365 Tage im Creator-Account sind vorläufig genug

Die Jagd nach mehr Aufmerksamkeit und diese innere Unruhe, immer etwas optimieren zu wollen, sind vorläufig vorbei. Mit der Umstellung auf einen privaten Account kann ich wieder mehr meinem Gefühl vertrauen. Starre nicht mehr nur auf Statistiken. Kann etwas freier agieren, denken und fühlen. Vielleicht auch wieder mehr den Raum für ruhige Aufnahmen, bemerkenswerte Datenlagen und nachhaltige Entwicklungen öffnen. Bemerkenswert finde ich, dass ich diesen Widerspruch aus Planungsmöglichkeit über die Business Meta Suite und die Zeit, die vermeintlich für meine Hauptaufgaben dadurch frei werden sollte, nicht zur Gänze für mich auflösen konnte. Manchmal muss man für sich festhalten, dass nicht jeder Trend für die eigene Persönlichkeit oder fürs eigene Geschäft gemacht ist. Und das ist völlig in Ordnung.

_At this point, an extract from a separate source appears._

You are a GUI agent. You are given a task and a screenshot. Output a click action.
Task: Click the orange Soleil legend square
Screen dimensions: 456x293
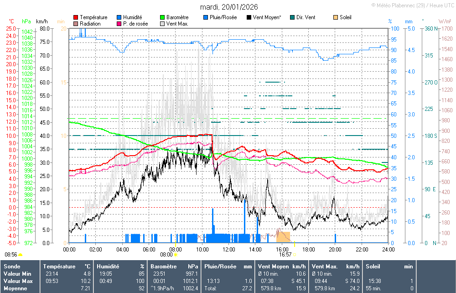point(336,17)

🤑 Habe ich an der Umstellung auf ein Creator-Account verdient?

Nein. Keinen Cent. Mit der temporären Öffnung meines Instagram-Accounts habe ich weder aktiv noch passiv etwas verdient. Ich habe zwar mehr Aufmerksamkeit und Reichweite erhalten. Aber es dürfte doch weitläufig bekannt sein, dass Reichweite und öffentliche Sichtbarkeit keine einzige Rechnung begleicht. Wenn ich etwas als Unternehmerin „dazuverdient“ habe, dann höchstens die Einsicht, dass das Hinterherhecheln nach Wachstum auf Instagram nicht unbedingt das ist, was mich unternehmerisch wirklich voran bringt. Da habe ich auf anderen Plattformen oder in persönlichen Gesprächen einfach die besseren und aufbauenderen Erfahrungen gesammelt. Auch das ist eine Lehre aus den letzten 365 Tagen.

📣 Warum Englisch weiterhin eine Rolle in meinen Postings spielen wird

Ich poste schon länger als 365 Tage mehrheitlich auf Englisch. Nicht, um mich bei Menschen anzubiedern, die ohnehin nicht bei mir buchen würden. Sondern schlicht aus der Tatsache heraus, dass viele Personen, mit denen ich verbunden bin, nicht deutschsprachig sind (siehe interaktive Karte unten). Da ich ab Mai wieder vermehrt Content in Karussellen poste, werde ich wohl in den einzelnen Slides auf Deutsch posten, während die Caption im Beitrag die englische Übersetzung davon sein wird. Das habe ich schon ein paar Mal ausprobiert und es kam gut an. Die Mehrsprachigkeit ist mir wichtig und sie hilft mir häufig, Entwicklungen und Sachverhalte besser einordnen zu können. Denn mit jeder weiteren Sprache, die man spricht, erlernt man ein Stück weit Geschichte und Kulturverständnis mit. Und das wird in der heutigen Zeit mehr denn je gebraucht.

Vorläufig keine Rückkehr zum Creator-Account geplant – aber nicht gänzlich ausgeschlossen

Momentan spüre ich wieder etwas mehr innere Ruhe. Nicht, weil ich nicht mehr regelmäßig posten würde. Sondern weil ich mit einem privaten Account einfach bewusster posten kann. Wenn ich meine Reels oder Stories über die Instagram-App veröffentliche (und nicht über die Meta Business Suite), dann werden mir alle Daten und eingepflegten Musikstücke korrekt angezeigt. Muss somit keine Angst haben, dass ich damit in Teufels Küche komme. Solange für einzelne Betriebssysteme die Probleme nicht gelöst werden, die die Meta Business Suite mit sich bringt, werde ich vorläufig nicht mehr zum Creator-Account wechseln. Das heißt auch, dass sich Meta selbst die Chance nimmt, dass ich mal Werbung über ihre Social Media-Plattformen schalten könnte. Natürlich würde ich es nicht komplett ausschließen, wieder zu einem Creator-Account zu wechseln, weil es doch auch Vorteile bietet. Aber es muss sich technisch vonseiten von Meta einfach etwas tun, damit ich wieder Vertrauen in ihre Anwendungen fassen kann.